--- start DATASET CONTENT ---

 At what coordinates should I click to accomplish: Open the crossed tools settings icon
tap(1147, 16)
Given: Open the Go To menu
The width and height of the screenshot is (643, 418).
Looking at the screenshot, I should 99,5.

--- end DATASET CONTENT ---

REQUEST: Please put these lines into a Markdown table with the columns Row and Line, numbering each row and leaving out any blank lines.

SOLUTION TO THE EXERCISE:
| Row | Line |
|---|---|
| 1 |  At what coordinates should I click to accomplish: Open the crossed tools settings icon |
| 2 | tap(1147, 16) |
| 3 | Given: Open the Go To menu |
| 4 | The width and height of the screenshot is (643, 418). |
| 5 | Looking at the screenshot, I should 99,5. |